THE HON’BLE SRI JUSTICE VILAS V. AFZULPURKAR
W.P. NO. 25090 OF 2014
Date of Judgment: 13.11.2014 Between:
G. Subba Reddy …Petitioner And The Government of Andhra Pradesh and others ..Respondents
THE HON’BLE SRI JUSTICE VILAS V. AFZULPURKAR
W.P. NO. 25090 OF 2014
ORDER:
This writ petition is filed challenging an order of detention dated 15.6.2014 passed by the second respondent, as confirmed by the first respondent under G.O.Rt.No. 2447, G.A. (L & O) Dept., dt. 25.6.2014 and consequently to set aside the same and release the detenu.
The detention order is passed under Section 3 (1) (2) read with Section 2 (a) and 2 (g) of the Andhra Pradesh Prevention of Bootleggers, Dacoits, Drug Offenders, Goondas, Immoral Traffic Offenders and Land Grabbers Act, 1986 (Act 1 of 1986) (Hereinafter referred to as “the AP Act No. 1/86”). The impugned detention order also refers to involvement of the detenu in various offences which are in the nature of illegal cutting, storing and transportation of red sandal wood and also he is a habitual offender.

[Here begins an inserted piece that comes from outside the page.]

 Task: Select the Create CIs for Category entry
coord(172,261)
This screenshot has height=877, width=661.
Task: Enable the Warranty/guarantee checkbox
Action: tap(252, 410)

The facts, as set out in the affidavit of the petitioner, state that prior to the impugned detention order the detenu was earlier detained under a detention order dated 6.12.2012, which was impugned in W.P.No. 3917 of 2013 and this Court, by order dated 26.3.2013, quashed the said detention order. It is stated that the present impugned detention order dated 15.6.2014 was passed by the second respondent and approved by the first respondent under G.O.Rt.No. 2447, G.A. (L & O) Dept., dt. 25.6.2014. The said order of detention was, however, considered by the Advisory Board which met on 11.7.2014 and having been satisfied with the detention order, based on the report of the said Advisory Board, the first respondent issued G.O.Rt.No. 2743, G.A. ( L & O) Department, dated 31.7.2014 and directed that the detenu be detained for a period of 12 months from the date of his detention.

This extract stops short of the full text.